Рябой замечает Костину фотографию, читает надпись, молча садится обратно за стол.
Густая чернота за окном.
— Ты как теперь домой поедешь? — спрашивает гостя Вязенкин.
Тот встает, собирается уходить.
— Да я не в том смысле, — оправдывается Вязенкин. Хмель разметал сомнения и страхи. Вязенкин теперь казался себе таким широким великодушным парнягой, что плюнул на все условности. — Оставайся ночевать, брат! Одно дело делаем. Правду, говоришь, мы сказали… За нее не грех и пострадать.
— Правильно, законно! Ты теперь… как сказать… почетный житель нашего села. Приезжай без охраны в любое время. Тебя никто, никто не тронет, аттуэчаю.

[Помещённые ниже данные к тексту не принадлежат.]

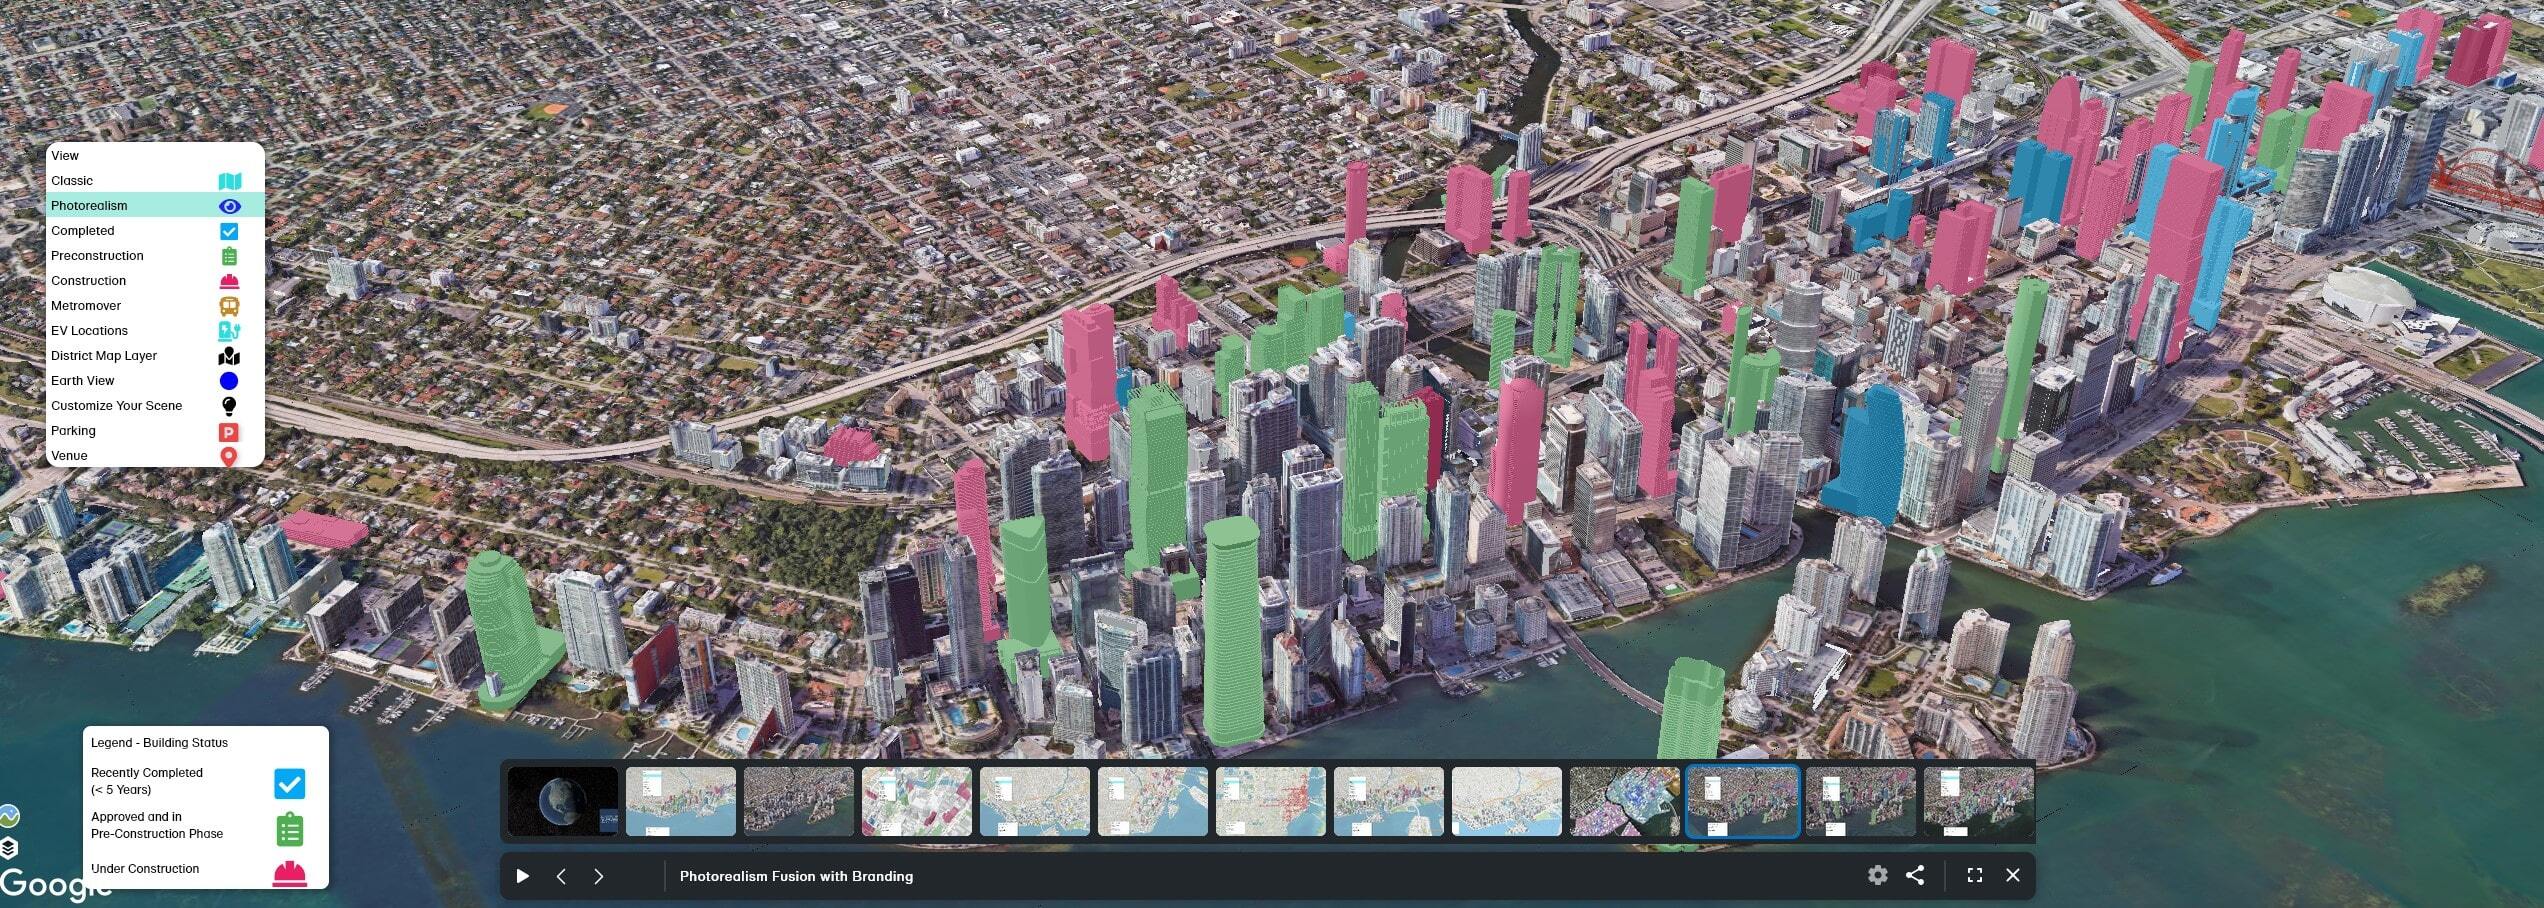Click the Parking 'P' icon
The image size is (2544, 908).
229,432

Вот он авторитет — поперло-то как! «Шиш тебе, Андрюха, и тебе, Макогонов, шиш! Две стороны?.. А три — не хотите?! Третья, как раз, наша. Нам за нее и деньги платят».

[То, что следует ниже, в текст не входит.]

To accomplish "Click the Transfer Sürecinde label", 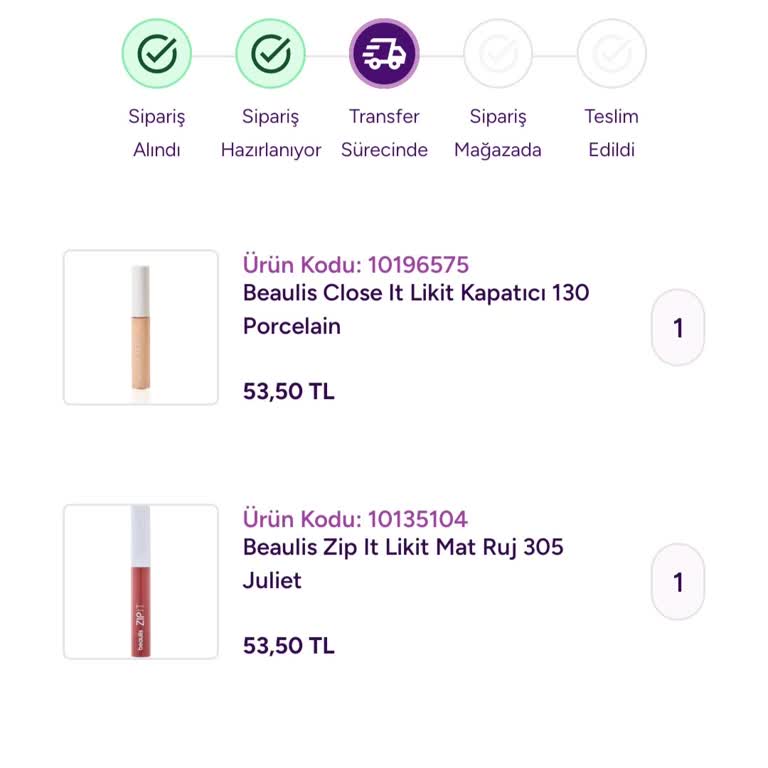I will [384, 133].
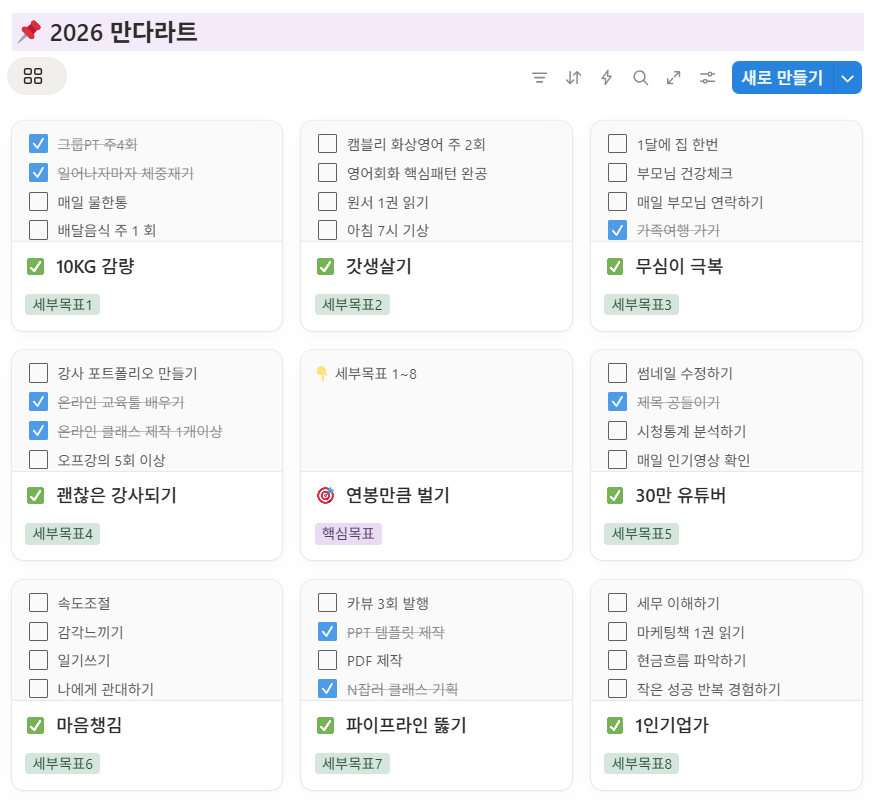Uncheck PPT 템플릿 제작
877x805 pixels.
(327, 631)

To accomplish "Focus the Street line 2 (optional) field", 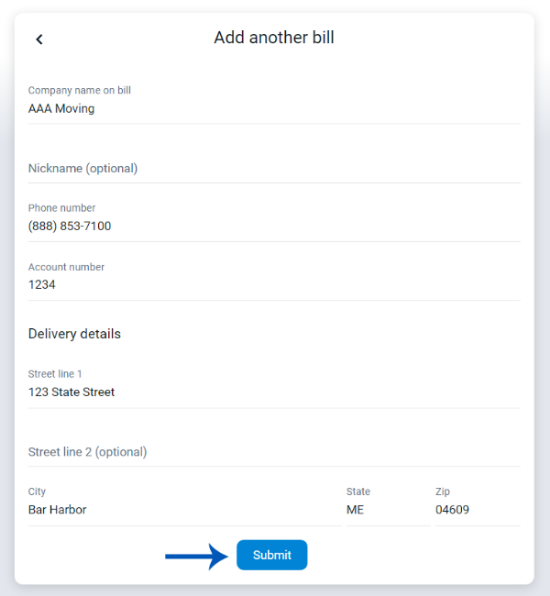I will click(x=274, y=452).
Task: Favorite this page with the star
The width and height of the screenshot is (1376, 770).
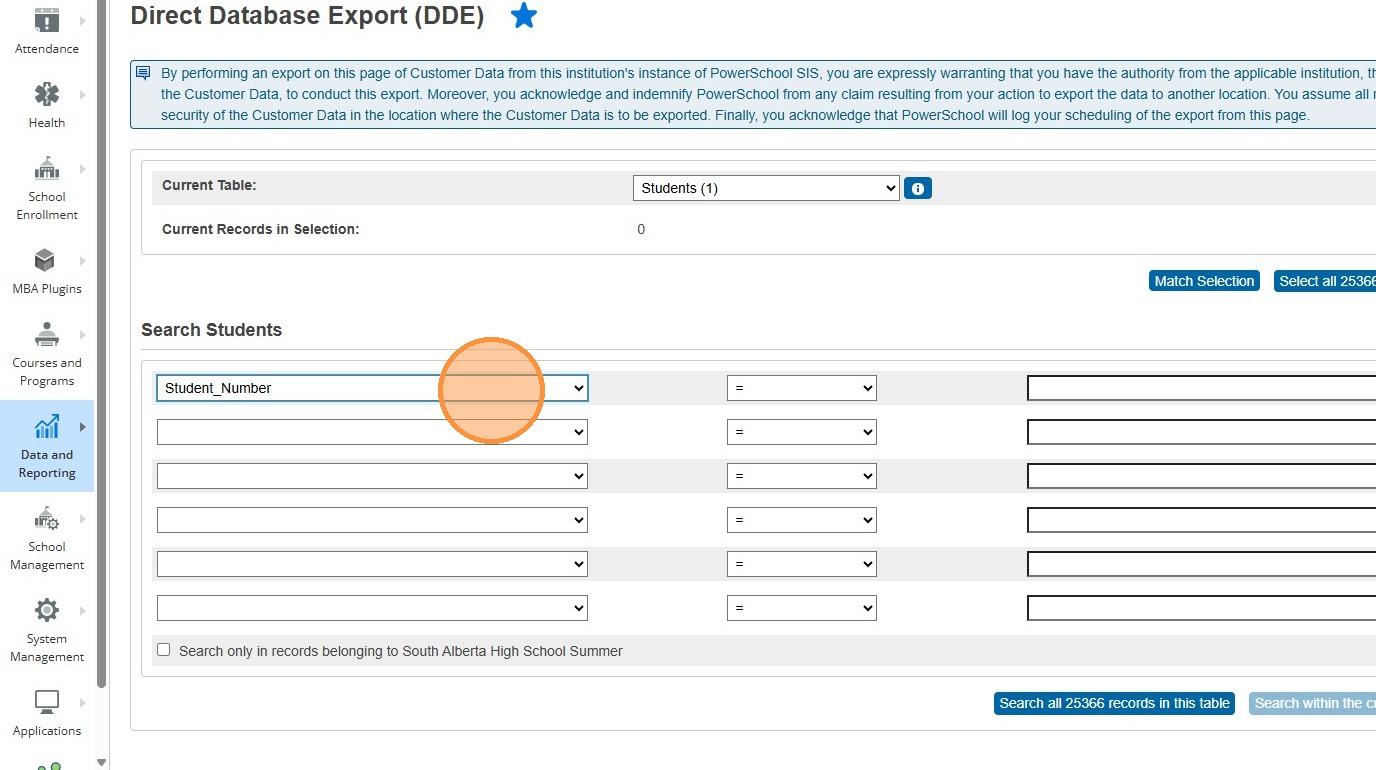Action: tap(524, 16)
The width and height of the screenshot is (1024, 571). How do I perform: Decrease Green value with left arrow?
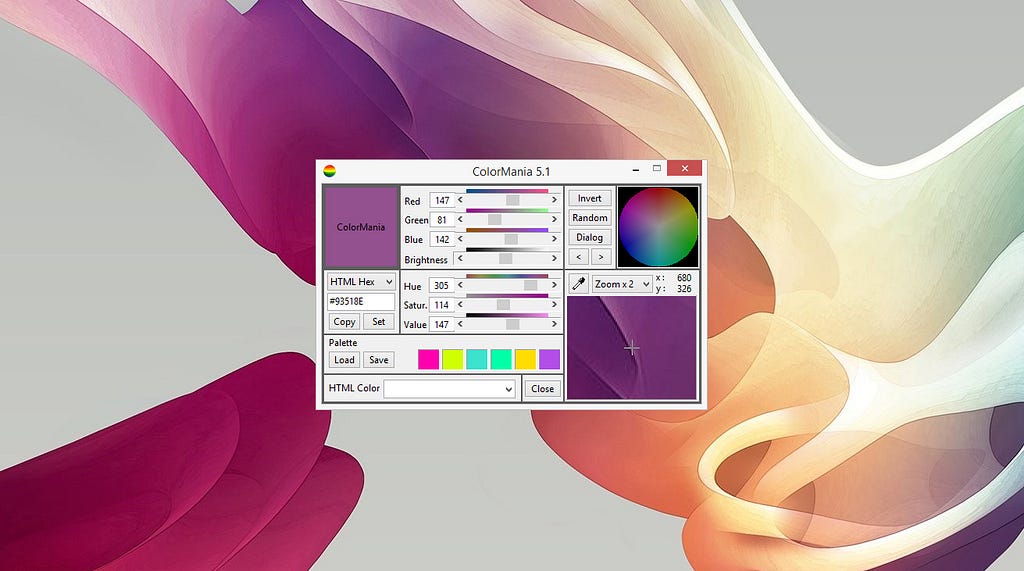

— Базара нет, доргогой… — Вязенкин бешено вспоминает имя гостя, да так и не вспомнил. — Будем в ваших краях, заглянем. Заглянем, Пест?
Мычит Пестиков. Наливает дядя Саша Ордынцев. Гость пожал всем руки и направился к выходу.

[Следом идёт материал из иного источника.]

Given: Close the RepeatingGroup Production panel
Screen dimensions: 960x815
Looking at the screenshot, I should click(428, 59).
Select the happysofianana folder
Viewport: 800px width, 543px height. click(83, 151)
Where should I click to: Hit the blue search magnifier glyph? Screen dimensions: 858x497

— Скажи старейшинам, что мы с вами. — Вязенкин руку трясет гостю. — А трупы… Разберутся без нас. — И вдруг спросил: — А откуда трупы на самом деле не знаешь?
Пауза повисла — гадкая пауза. Так складненько все шло, и на тебе.
Гость ответил:
— Ехали люди на машине, их остановили и убили за то, что не было документов.
— Подожди, — перебивает Вязенкин. — А я думал, что это те пленные.
— Какуще плэнные? — прет акцент, не к месту прет.
— Опаньки. — Вязенкин тупо глядит. — Да те, которые из вашего села. Госканал пару дней назад показал. Там у вас зачистка была. А ты где ночевать собрался? Темень на дворе. Как поедешь-то?
Машинально и перескочил с темы Вязенкин.
— Был зачистка, стрэляли много, — соглашается «рябой». — Но про пленных не знаю, — пропал акцент. — Ночевать у Андрюши останусь, у него место есть. Завтра похороны тут рядом. Дядя умер вечером, три часа назад. Как утро — поеду, чтоб успеть. Надо до обеда похоронить, таков обычай.
«Обычай, обычай», — вертится в голове у Вязенкина.
— Адикьоль. До свидания, — прощается «рябой».
— Адикьоль.
И гость уходит.
«Обычай, обычай, — не отпускает Вязенкина. — А если утром умер, тогда когда надо хоронить? А пойду-ка я в комендатуру, там и спрошу».
— Пест, сколько время?
Пестиков рукав не задирает, отвечает сразу:
— Пятница.
— Крест поставил?
— Забыл.
— Тормоз.
Когда Вязенкин, накинув верхнее, собрался идти, Ордынцев позвал его к телефону:
— Григорий, иди. Сама!..
Снова это «Григорий»! Кривится Вязенкин.
Бережно взял трубку.
— Гриша, привет, привет, — знакомый милый, до слез милый голос. — Как у вас там? Берегите себя. Мы так за вас волнуемся.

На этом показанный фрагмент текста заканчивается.